→ **What you should do**
Copy every one of the entries below word for word, leaving out the pictures.

→ **Records to use**
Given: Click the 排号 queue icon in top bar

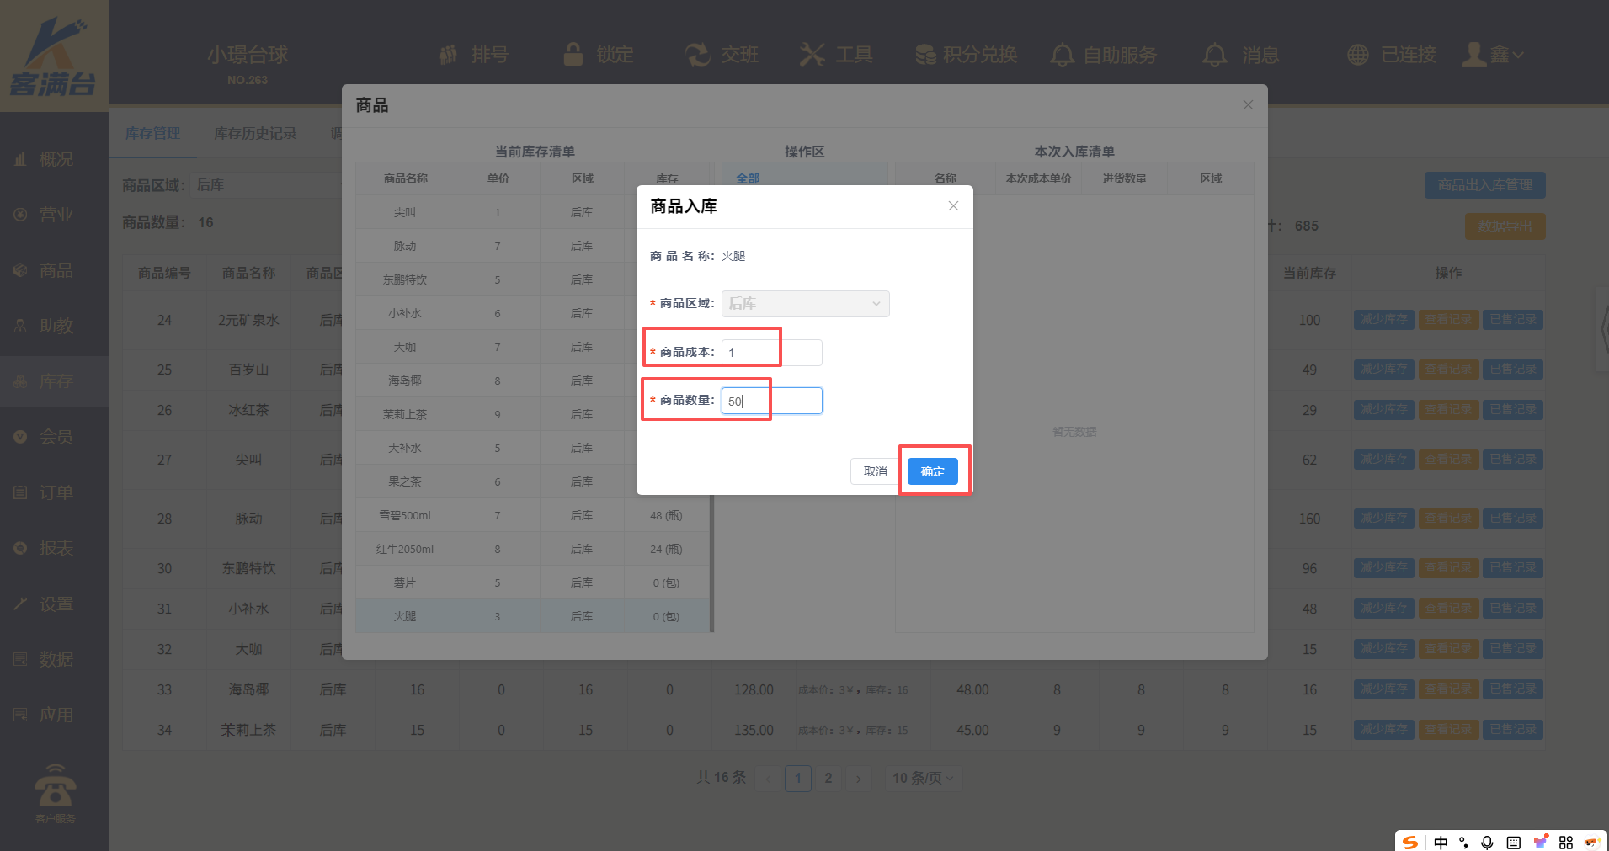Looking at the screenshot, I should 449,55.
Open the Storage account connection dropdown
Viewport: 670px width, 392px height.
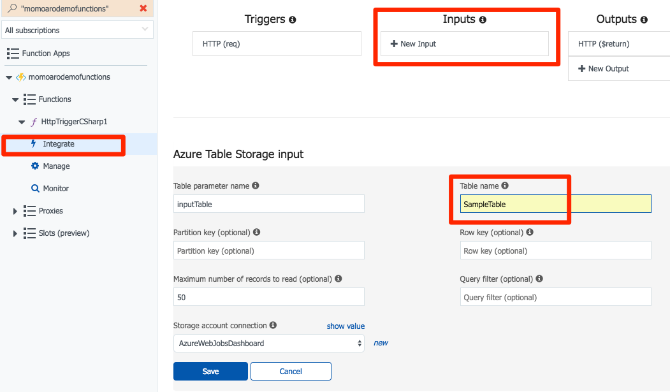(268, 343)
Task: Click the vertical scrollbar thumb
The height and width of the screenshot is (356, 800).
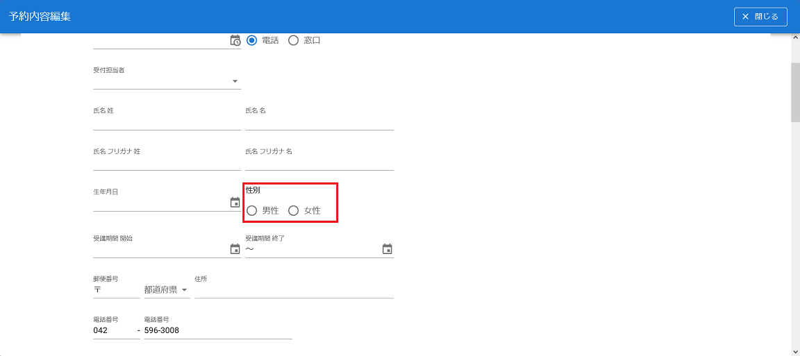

→ **Task solution**
Given: Click the 排号 queue icon in top bar

Looking at the screenshot, I should 449,55.
Open the Storage account connection dropdown
Viewport: 670px width, 392px height.
(268, 343)
Task: Click the vertical scrollbar thumb
The height and width of the screenshot is (356, 800).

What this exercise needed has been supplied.